Politely, she explained, “Thank you, Colonel. I appreciate what you say, but it isn't just us. The entire coastline, and this part of it in Mossflower, is our responsibility. We must protect all good creatures, not just ourselves. So, my friends, I'm open to any helpful suggestions.”
Old Colonel Bletgore spoke out to nobeast in particular. “Blood'n'vinegar, wot—that's all vermin understand! Shout Eulalia, charge an' leave none o' the villains alive. That's what we did in my younger seasons, eh, wot!”
Major Felton Fforbes sniffed. “Trouble is, we've never had a navy. No disrespect to you, marm, but vermin ships can commit murder, then sail off, free as flippin' larks. There ain't a bally thing us hares can do about it, wot?”

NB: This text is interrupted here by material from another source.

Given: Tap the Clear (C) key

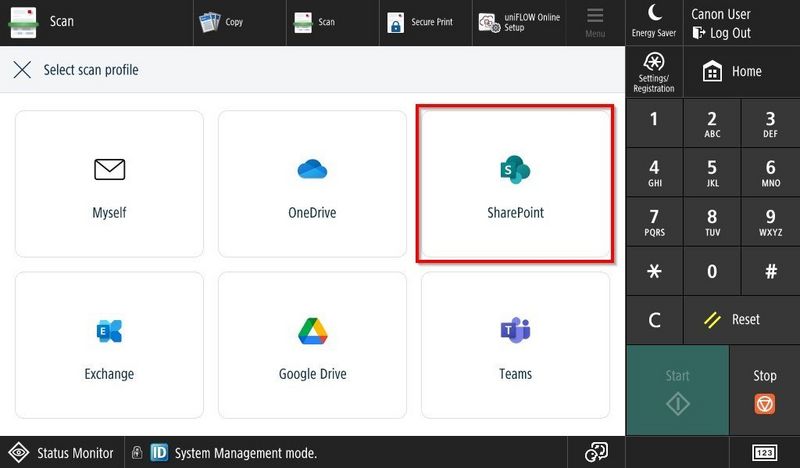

Sergeant Miggory summed up further. “Now they've got h'a ship that can sail the land, too. We're in double trouble, so wot's the h'answer? Do we get h'our own navy, marm?”
Lady Violet toyed with the rapier hilt. “There's no vermin force that could stand against our Long Patrol warriors, even in land-borne ships. Major Fforbes is right. If they can slip back into the sea, we can't pursue them. Hares have never been seabeasts, it's no good talking about us having a navy. We know little of mariners' ways. We need allies who are skilled in the ways of sailoring.”
Lieutenant Scutram had a suggestion.
“What about otters, marm? I don't mean river an' stream types who dwell inland, but sea otters.”
Buff Redspore spoke out in agreement. “Aye, sea otters who are fighters. I know there's a lot of 'em up on the High North Coast. They like nothin' better than a good skirmish. I'll wager they'd be willin' to jolly well help us!”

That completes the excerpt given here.